Insurance and Friendly Society Bonds


Both Insurance Bonds (IBs) and Friendly Society Bonds (FSBs) are investments made with a single payment and have a nominal ten year term although the term may continue past ten years. Investment earnings accumulate within the bond on a regular basis and can accessed without further tax liability after ten years. Most bonds are unit linked so the value of the investment, including earnings, is reflected in the unit price. Bonds are most suitable for accumulating money but not for providing regular income payments.

Beneficiaries may be nominated indicating the proportion of the asset they are to receive. In the event of the death of the owner the proceeds of the bond are paid, free of further tax, to the nominated beneficiaries, by-passing the deceased estate and the risk of this distribution being contested.

IBs are provided by Life Insurance companies while FSBs are provided by Friendly Societies. Life Insurance companies and Friendly Societies are regulated by the Australian Prudential Regulation Authority (APRA) and by the Australian Securities and Investments Commission (ASIC).

Product providers may restrict the amount an investor can place in an individual bond or with a particular society. These restrictions and details of the types of assets that may be purchased should be outlined in the Product Disclosure Statement (PDS).

Features


  • Medium to long-term investments which accumulate earnings
  • Earnings are not included in the investor’s tax return unless received within ten years. In these cases a tax offset applies.
  • After ten years, investment returns are received tax paid
  • Additional contributions of up to 125% of the previous year’s contributions may be made. These count as having the same starting date as the original contribution for taxation purposes.
  • This option must be commenced prior to the end of the second year
  • Where additional contributions of more than 125% of previous year’s contribution are made the 10 year cycle is recommenced from the date of the additional deposit
  • Switching between different investment options within the bond (e.g. market linked to capital guaranteed) is usually possible for a fee and does not affect the 10 year cycle

Remember:

  • Earnings are not paid until they are withdrawn
  • Tax benefits may not be helpful for pensioners and others on low tax rates
  • While money in bonds is accessible they are not suitable for regular withdrawal
  • Bonds are deemed for government income support income test assessment despite earnings generated not being actually received. Earnings are reinvested

Taxation


Insurance and friendly society bonds are often sold as “tax free” investments. Tax is actually paid by the company/society each year before earnings are added to the account. Earnings, including any capital gains realised on the underlying investments are taxed at a maximum rate of 30% in the fund’s hands. Imputation credits received effectively reduce the tax liability.

Personal income tax is due upon withdrawal only. The tax due depends on the investor’s marginal tax rate, applicable tax offsets, tax paid by the fund on the bond earnings and the timing of the withdrawals shown below.

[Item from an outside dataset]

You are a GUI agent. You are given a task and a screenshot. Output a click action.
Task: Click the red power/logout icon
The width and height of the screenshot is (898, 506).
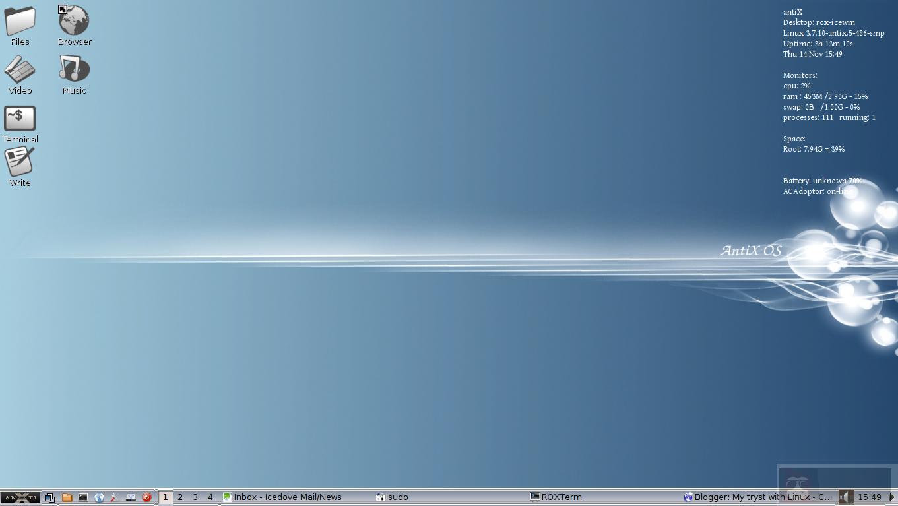point(146,497)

When withdrawn: Income & Tax Offset
In the first 8 years: All earnings taxable,less tax offset.
In the 9th year: 2/3rds of earnings taxable, less tax offset.
In the 10th year: 1/3rd of earnings taxable, less tax offset.
After 10 years: No tax due, no tax offset.
Death: Free of further tax to estate/ beneficiaries

Government Income Support


The full balance is assessed under the assets test. Income is assessed for most bonds under the deeming rules. For further details on deeming rules contact Department of Human Services’ Financial Information Service on 13 23 00, or the Department of Veterans’ Affairs.

Security and risk


The level of security depends on the volatility of the assets in the investment options chosen and the strength of the product provider. If investors have only small amounts to invest or cannot replace lost capital they should favour capital guaranteed bonds.

Capital guaranteed bonds provide a guaranteed return of money and may guarantee earnings once credited to the bond. There is usually no guarantee of the earnings rate. Guaranteed bonds are now rare.

Managed or growth bonds are market linked and their value will rise and fall with market movements. They usually invest in more volatile assets, e.g. shares, which have a potential for greater gain as well as loss.

Capital secure/stable bonds are also market linked but with greater exposure to less volatile assets, e.g. government bonds and limited exposure to shares. The value of these bonds can also rise and fall.

It is essential to know the type of investments purchased in the bond and to choose a bond suitable to your level of risk.

Fees


  • Entry fees range from nil to 5%
  • Additional deposits may attract fees
  • Withdrawal fees may apply more commonly if a nil entry fee option is chosen
  • Annual management fees are normally deducted before the return is declared

Investing with safety


  • Past returns are no indication of future performance
  • Insurance and friendly society bonds should not be the only investment held
  • They should not be regarded as short-term or at call investments
  • Regular withdrawals should be avoided and money requiring ready access should not be placed in bonds
  • Fully understand the product and its consequences before investing. Investors should read the fine print in the PDS before investing as this may avoid problems in the future
  • Insurance and Friendly Society bonds should not be confused with government bonds and are therefore not government guaranteed.